日時 2005年11月18日(金)午後3時30分~5時
場所 東京大学(本郷キャンパス)文学部3号館7階スラヴ文学演習室

日本学術振興会 人文・社会科学振興のためのプロジェクト・研究グループ「越境と多文化」の招待で来日されたベルリン自由大学ヴィッテ教授に、特別講演をお願いしました。同教授が特に専門的に詳しい分野から、1920年代末に活躍したロシア・アバンギャルドの最後の光芒を放つ不条理文学グループ「オベリウ」の代表者であるハルムスの詩学についてお話しいただきました。なお、この講演会は東京大学文学部スラヴ文学研究室のほか、以下の二つの組織の共催により行われました。協力してくださった皆様に感謝いたします。

  • 日本学術振興会 人文・社会科学振興のためのプロジェクト・研究領域 V「伝統と越境」・研究グループ「越境と多文化」(代表:神戸大学・楯岡求美)
  • サントリー文化財団助成「ポスト共産主義時代のロシア東欧文化」研究会
講演するゲオルク・ヴィッテ教授(左)

特別講演聴講記

「裸のハルムス」を求めて

李東哲
(東京大学大学院人文社会系研究科博士課程、スラヴ文学専攻)

専門が「スラヴ文学」であるにもかかわらず、スラヴの文化圏ではない「日本」をメインの留学先として選択してきた私(ちなみに私の国籍は韓国です)にとって、季節ごとに(ひょっとすると毎月?)世界中からの著名なスラヴィストたちがゲスト・レクチャとして続々研究室を訪れてくることは、思いもよらぬ「贈り物」である。「日本」にいながら、世界を垣間見る貴重な機会である。

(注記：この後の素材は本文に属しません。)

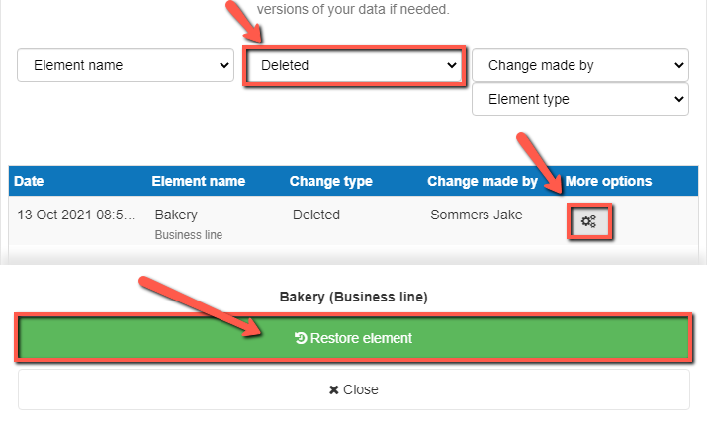Screen dimensions: 707x430
Task: Click the Business line sub-label under Bakery
Action: click(x=188, y=235)
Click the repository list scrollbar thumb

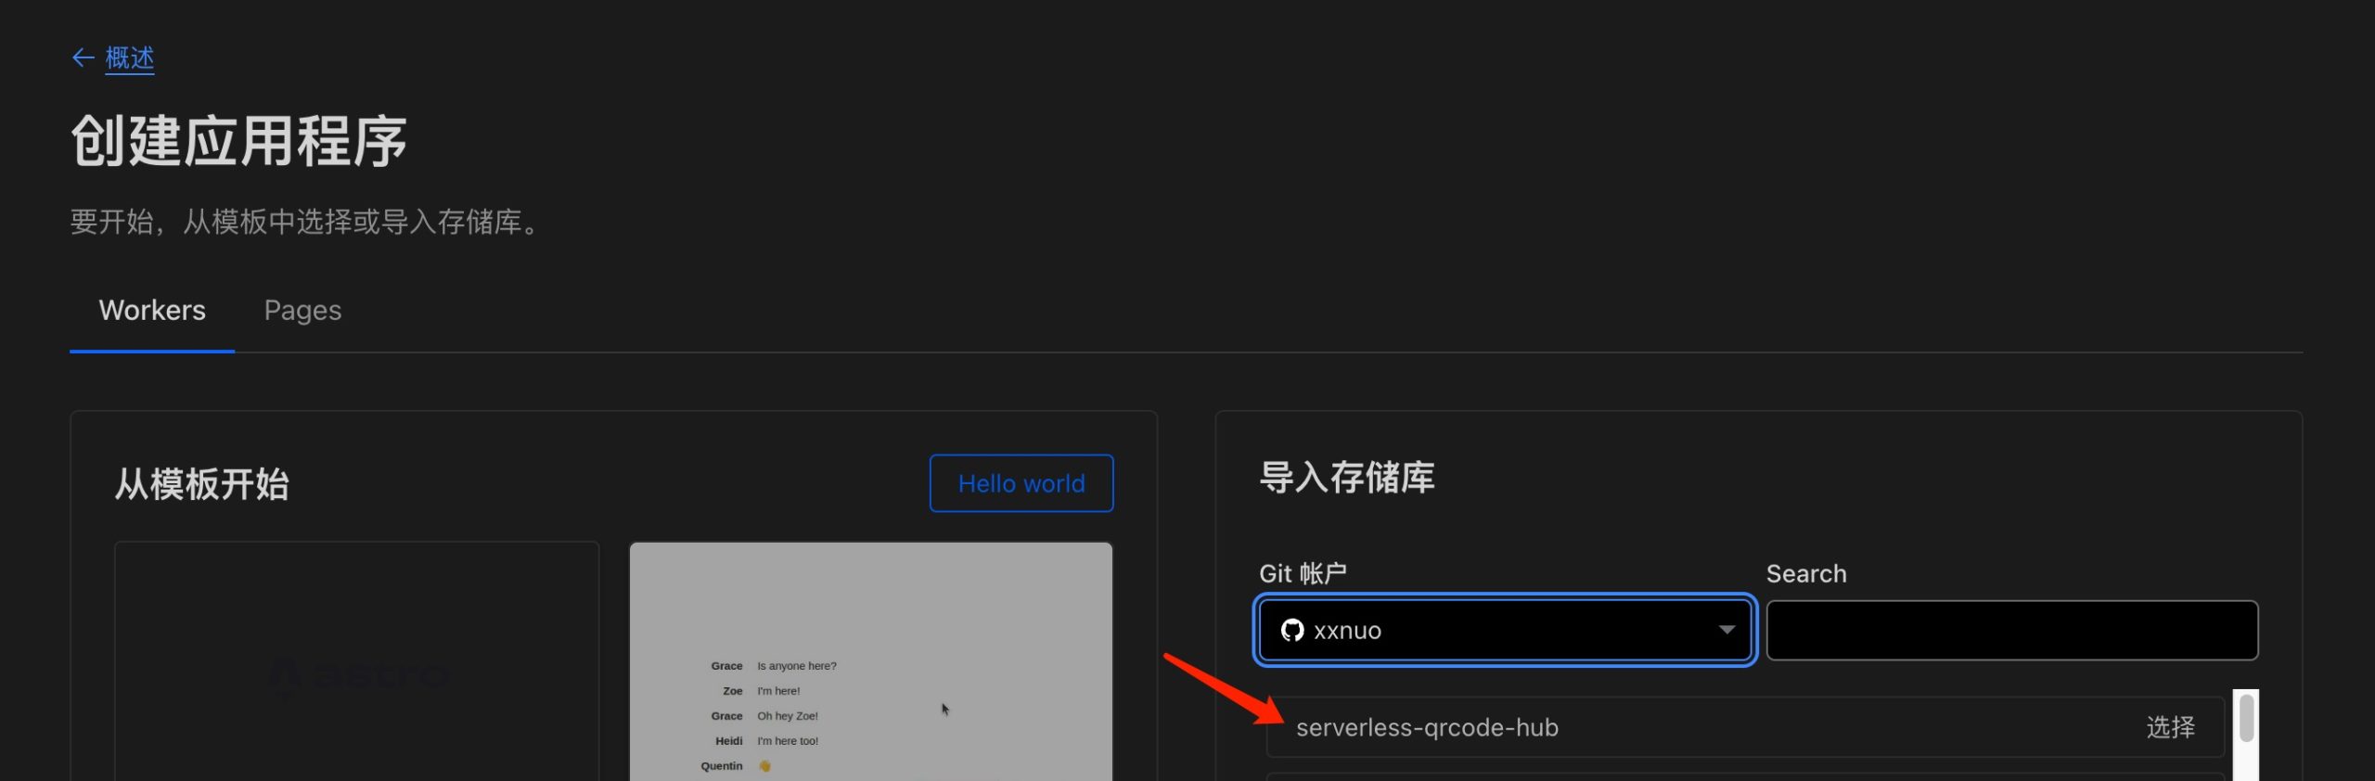coord(2246,718)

特に、今回のヴィッテ氏の講演は、私の専門的関心分野であるダニール・ハルムスについてのものであり、しかも、ヴィッテ氏は、ハルムスを含めロシア・アヴァンギャルド研究がもっとも進んでいるといわれるドイツからのゲストである。ヴィッテ氏の在職するベルリン自由大学だけでない。ベルリン郊外のポツダム大学も、例えば、スラヴの演劇・ドラマ・映画を、「バラガーン」をキーワドとして新しく解き明かそうとする斬新な論文が数多く掲載されている雑誌『BALAGAN.SLAVISCHES DRAMA、THEATER UND KINO』で有名である。ドイツ語が下手でありながら、いつもドイツに注目している、私である。

ハルムスを始めとするオベリウ関係の研究者たちは、これまで結構日本を訪れている。私が日本にやってくる随分前、オベリウの最初の英語訳者として世界的に有名なジョージ・ギビアン(George Gibian)が来日していた。私はその時の氏の写真をすでに韓国でみたことがある。今年は、ロシア出身のメイラフ(Mikhail Meilakh)氏による「ハルムスの交友関係」についての講演(2005年7月15日の特別講演)と今回のヴィッテ氏による「ハルムスにおけるモノ」についての講演が相次いだ。東京大学スラヴ文学研究室から、日本における「ハルムス・ブーム」の再来を決定づけたような感じである。このブームの反響からすると、日本におけるオベリウやハルムスに関する研究も、「そろそろ本格的な成果を見るべき時期」(沼野先生の言葉です)ではないかと、私も強く思う。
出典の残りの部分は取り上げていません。